Letters to Community Care 10 September 2009

Student placements and quick fixes

Two articles in Community Care (27 August) highlight the difficulties relating to student placements and the need to look beyond quick fixes. A news item (“GSCC to probe West Midlands universities over placement gaps“) explained that the GSCC would be visiting universities to try to improve the number of statutory placements.


In a footnote and in a feature (“In need of a skills upgrade“) academic John Barraclough states that local authorities should be “forced” to take students. There is clearly a crisis in providing enough placements of adequate quality.

Placing blame with or looking for instant solutions from either universities or local authority teams misses two points.

First, placements are learning opportunities, not apprenticeships. They were never intended to fully equip students for practice and should not be seen in isolation from the need for adequate post-qualifying work and learning.

Second, the difficulties that many local authority teams face make them unsuitable places to facilitate students’ learning beyond crisis intervention and management.

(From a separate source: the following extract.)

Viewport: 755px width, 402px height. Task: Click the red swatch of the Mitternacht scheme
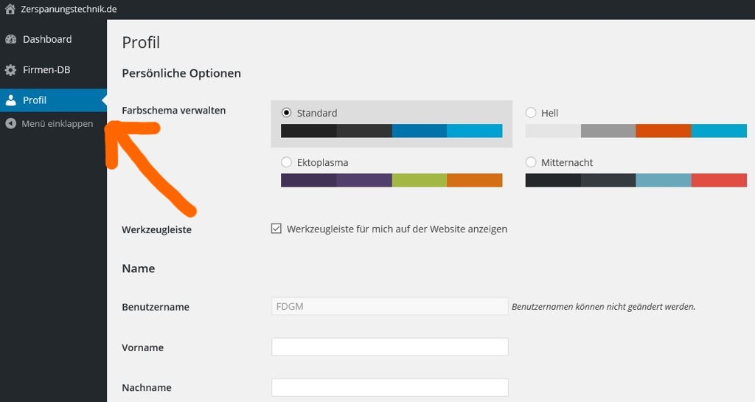[719, 180]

From my own recent experience of university teaching and my work as an external examiner, I have seen tremendous effort going into finding creative placement opportunities that will enable students to consolidate and extend their learning.

Students can gain much from placements in settings where they can reflect on practice and consider statutory obligations which a local authority team may not be able to provide.

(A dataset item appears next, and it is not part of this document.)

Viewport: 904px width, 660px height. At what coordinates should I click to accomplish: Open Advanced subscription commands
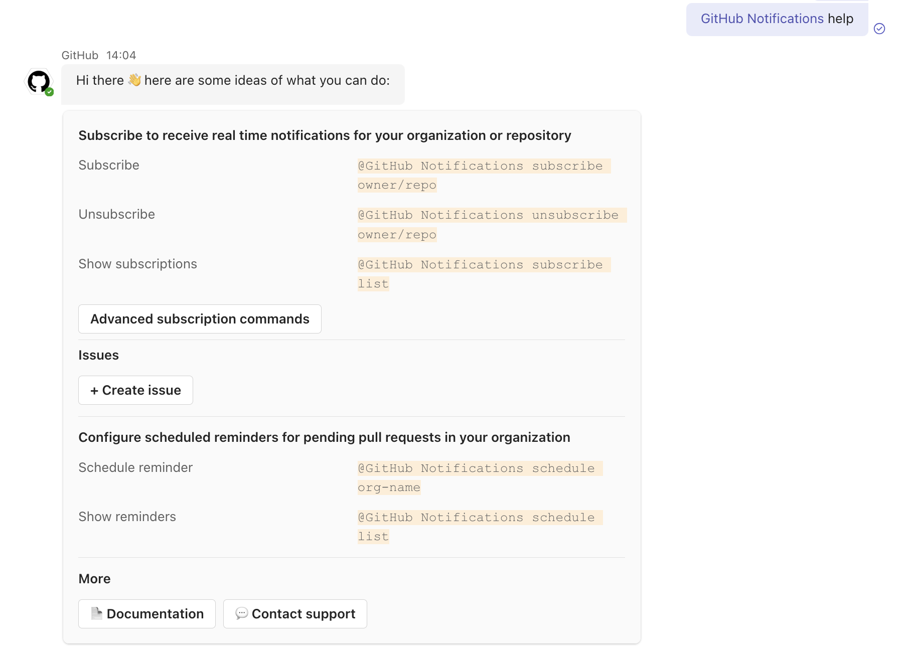(x=200, y=319)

If undue pressure is put on universities or local authorities, without acknowledging the extent of the difficulties, placements risk being reduced to a checklist of key roles. This would devalue social work education and, indeed, the profession itself.

Dr Karen Postle, social worker, Hampshire

Here we go again . Social work training means “preparation for the front line”, which presumably means bureau-based case management, a small part of social work.

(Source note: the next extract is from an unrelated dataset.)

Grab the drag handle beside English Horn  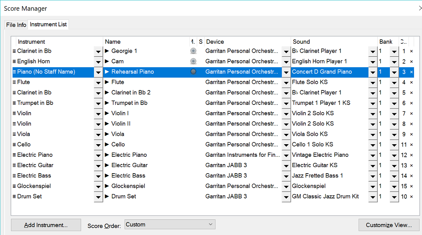click(14, 61)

It’s just not possible to do it all in one qualification. The four qualifying social work programmes I have been tutor to since 1990 have been much the same: preparation for case management dependent on a house of cards of placement “opportunities”, and drawing on students who want to make a difference.

Let’s split it twice. First split: adults (and their families) and children (and their families); second split: looker-afters and case managers. As for children and families, make the undergraduate route for looker-afters – residential, foster carers, day care, family centres, children centres, homestart workers, and so on. Then, have a dedicated postgraduate case manager programme, drawing from a wider pool than just the looker-afters, only some of whom are ever potential case managers.

As for the house of cards of placements, my instinct is that expectations of learners representing looker-afters and case managers would strengthen both tiers of activity.

Dr Chris Warren-Adamson, Visiting Senior Research Fellow, University of Southampton

 

Opportunities for freelance care work

Gary Vaux explains how, with the onset of the personalisation agenda, freelance care workers may be able to benefit from self-employment credit .

He rightly states that this will give more opportunities for “freelance” care workers. The article does not make it clear how he defines “freelance” but I would assume he would be talking about care workers forming a franchise or co-operative.

In the early 1990s it wasn’t unusual for disabled people to engage personal assistants/carers on a self-employed basis. For many of us this was preferable especially when there was a problem between the disabled person and their employee.

Being the person receiving the support and the one having to adhere to employment law can be daunting. Mind you, most of my PAs have been with me between six and 12 years so I must not be too bad an employer.

But many disabled people are too frightened to challenge the employee because they feel vulnerable. When “push comes to shove” it will always be the employee’s word against the disabled employer.

There will never be witnesses and disciplinary procedures may be started while knowing that personal tasks still need doing and knowing that you might be with that person for 24 hours.